*** Extract provided Section Begins ***
A stress test will only detect very large blockages—maybe after a hard, fibrous plaque narrows 70% of the artery. Based on your recent negative results, you had none of these big ones.  Now you understand—this test is too insensitive to identify the tiny potentially lethal pustules lining your arteries.  The stress test provided you and your family with false reassurance. I hope you didn’t have a celebration feast after hearing the results.

Russert: I exercised 40 minutes a day on my stationary bike. Why didn’t that save me?

McDougall: Exercise does not heal the inner-artery festering sores caused by your meat-centered diet. Exercise can aid in developing a trim muscular appearance and has some health benefits, but it has been over-rated when it comes to warding off premature death. People have said exercise is such a powerful preventative that if you ran a marathon race you would be immune from heart disease.  Jim Fixx, author of The Complete Book of Running and the person credited with helping start America's fitness revolution died at age 52 from a heart attack after his daily run. Cemeteries are filled with young men and women who put too much faith in exercise—ignoring the prevailing role of food. 

Russert: Could I have been saved?

McDougall: I believe so.  Even as late as a week before you died, you could have avoided this tragedy if you had made a serious change in your diet.  Within hours your volatile plaques would have begun to quiet down, reducing their tendency to rupture.  As soon as you had eliminated the animal (saturated) fat from your diet your blood would have “thinned.” Then, even if a plaque had ruptured, the risk of forming an occluding clot would have greatly diminished.  Saturated fat makes the blood platelets sticky and the blood-clotting proteins very active—all leading to the easy production of a deadly blood clot. Over the following weeks and months of healthful eating your diseased arteries would have healed, with some measurable reversal of the gross plaque. With the same diet you would have lost weight, and lowered your risk factors.  Likely, I would have recommended you stop your blood pressure medication immediately; and overtime, reduce and eliminate your cholesterol-lowering statin.
*** Extract provided Section Ends ***
*** Information supplied Section Begins ***
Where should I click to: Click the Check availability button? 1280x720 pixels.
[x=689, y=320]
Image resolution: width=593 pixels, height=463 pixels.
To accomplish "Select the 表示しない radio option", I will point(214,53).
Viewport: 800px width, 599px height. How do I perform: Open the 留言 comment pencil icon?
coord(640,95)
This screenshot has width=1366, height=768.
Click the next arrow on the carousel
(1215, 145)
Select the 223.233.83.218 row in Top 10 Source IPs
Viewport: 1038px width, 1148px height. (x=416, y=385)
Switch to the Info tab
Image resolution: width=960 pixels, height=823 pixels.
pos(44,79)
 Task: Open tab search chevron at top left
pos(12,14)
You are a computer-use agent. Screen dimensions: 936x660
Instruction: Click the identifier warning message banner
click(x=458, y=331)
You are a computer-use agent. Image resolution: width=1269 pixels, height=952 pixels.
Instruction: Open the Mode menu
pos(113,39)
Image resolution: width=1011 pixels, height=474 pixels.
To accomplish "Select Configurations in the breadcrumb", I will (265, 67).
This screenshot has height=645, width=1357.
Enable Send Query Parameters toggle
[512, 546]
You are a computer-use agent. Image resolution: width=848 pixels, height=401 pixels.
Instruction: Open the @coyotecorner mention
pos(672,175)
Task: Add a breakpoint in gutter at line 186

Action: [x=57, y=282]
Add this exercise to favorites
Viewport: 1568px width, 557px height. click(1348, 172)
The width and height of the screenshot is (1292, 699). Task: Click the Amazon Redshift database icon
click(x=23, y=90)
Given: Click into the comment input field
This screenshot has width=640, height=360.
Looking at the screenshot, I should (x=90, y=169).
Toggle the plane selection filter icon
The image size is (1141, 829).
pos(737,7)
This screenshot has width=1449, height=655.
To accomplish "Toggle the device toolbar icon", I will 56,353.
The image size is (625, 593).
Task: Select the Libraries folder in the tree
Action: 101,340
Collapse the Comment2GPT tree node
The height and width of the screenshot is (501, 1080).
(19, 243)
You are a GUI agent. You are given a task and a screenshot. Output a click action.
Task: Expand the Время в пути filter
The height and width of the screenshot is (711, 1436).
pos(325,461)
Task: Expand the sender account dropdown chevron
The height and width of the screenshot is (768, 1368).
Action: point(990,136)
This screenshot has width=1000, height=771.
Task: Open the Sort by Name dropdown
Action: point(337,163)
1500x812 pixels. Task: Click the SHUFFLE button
*** Information supplied Section Ends ***
### Tasks to carry out
1. Which book does the interview say Jim Fixx wrote?
2. From the interview, return the part that opens with the words containing "Russert: I exercised" and closes with "have been saved?".
3. List every figure in the interview that is written in numerals, with what each one refers to.
The lines that come after the interview are separate material.

### Solutions to the problems
1. The Complete Book of Running.

2.
Russert: I exercised 40 minutes a day on my stationary bike. Why didn’t that save me?

McDougall: Exercise does not heal the inner-artery festering sores caused by your meat-centered diet. Exercise can aid in developing a trim muscular appearance and has some health benefits, but it has been over-rated when it comes to warding off premature death. People have said exercise is such a powerful preventative that if you ran a marathon race you would be immune from heart disease.  Jim Fixx, author of The Complete Book of Running and the person credited with helping start America's fitness revolution died at age 52 from a heart attack after his daily run. Cemeteries are filled with young men and women who put too much faith in exercise—ignoring the prevailing role of food. 

Russert: Could I have been saved?

3.
- 70%: how much of the artery a hard, fibrous plaque narrows before a stress test detects the blockage
- 40: the minutes a day Russert exercised on his stationary bike
- 52: the age at which Jim Fixx died of a heart attack